Alebrije’s logo — a colourful winged raccoon — blends a quintessentially Toronto image with Mexican folklore, mirroring the menu’s mix of Canadian ingredients and Mexican flavours.

“We’re blending Mexican ingredients and recipes with Canadian meats, produce, and fish,” Ryan says. “Alebrije is all about mixing creatures together, and this felt like the perfect way to bridge the concept with the food.”

On the menu, that idea comes to life with a maple leaf from Toronto trees, deep-fried in corn batter to form the base for a salmon tartare tostada. Atlantic B.C. salmon is piled on top, then finished with morita chiles, serrano peppers, avocado, and tomatillo salsa for a dish that’s as visually striking as it is unique.
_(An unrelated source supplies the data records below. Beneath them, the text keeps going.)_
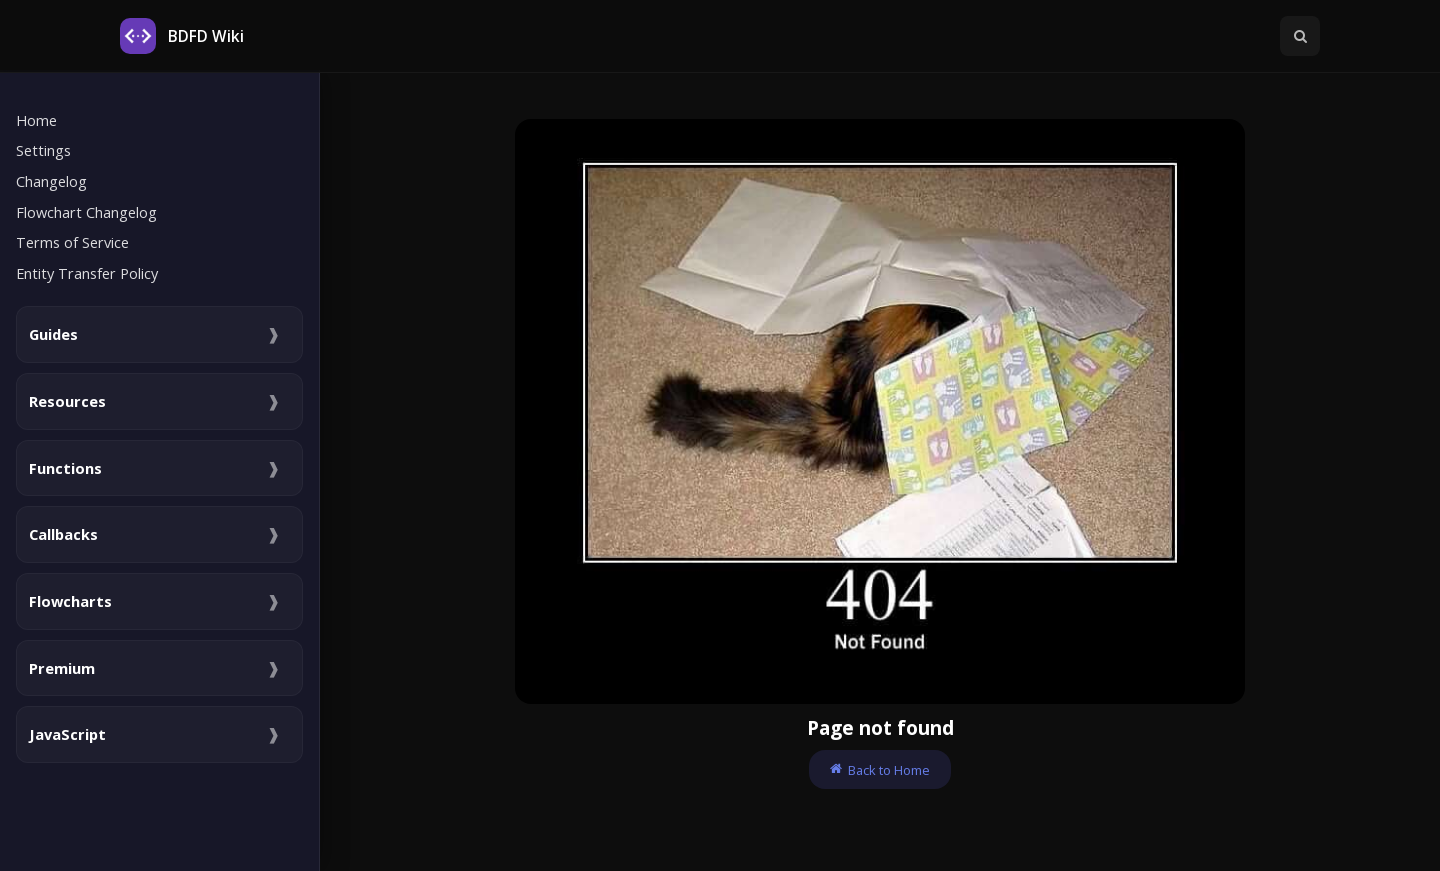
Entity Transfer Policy (87, 273)
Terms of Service (72, 242)
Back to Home (880, 770)
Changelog (51, 181)
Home (36, 120)
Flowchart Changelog (86, 212)
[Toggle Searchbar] (1300, 36)
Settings (43, 150)
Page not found (880, 727)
Ryan also honours tradition with dishes like red snapper from Veracruz, served with stewed tomatoes, capers, olives, and a crisp potato lining. The menu rounds out with pork cochinita, veggie-forward mains and inventive takes on birria and guacamole.

The bar program, too highlights Mexican and Canadian ingredients, with a full wine list focused on Niagara vintages alongside local craft beer and cider. Margheritas are a given, but Alebrije puts a twist on the classics with flavours like seasonal peach and chipotle or sea buckthorn berry. Can’t choose? Flights let you sample three one-ounce margheritas in one go.

With its convergence of fine-dining and playfulness, Ryan says the goal at Alebrije is to cater to a range of diners.

“We want Alebrije to work as a date night spot for a romantic dinner or a bottle of wine,” Ryan says. “But being in Harbord Village, we also wanted it to be a place people can drop by a few nights a week—bring the family or just grab a flight of margheritas and a snack after work.”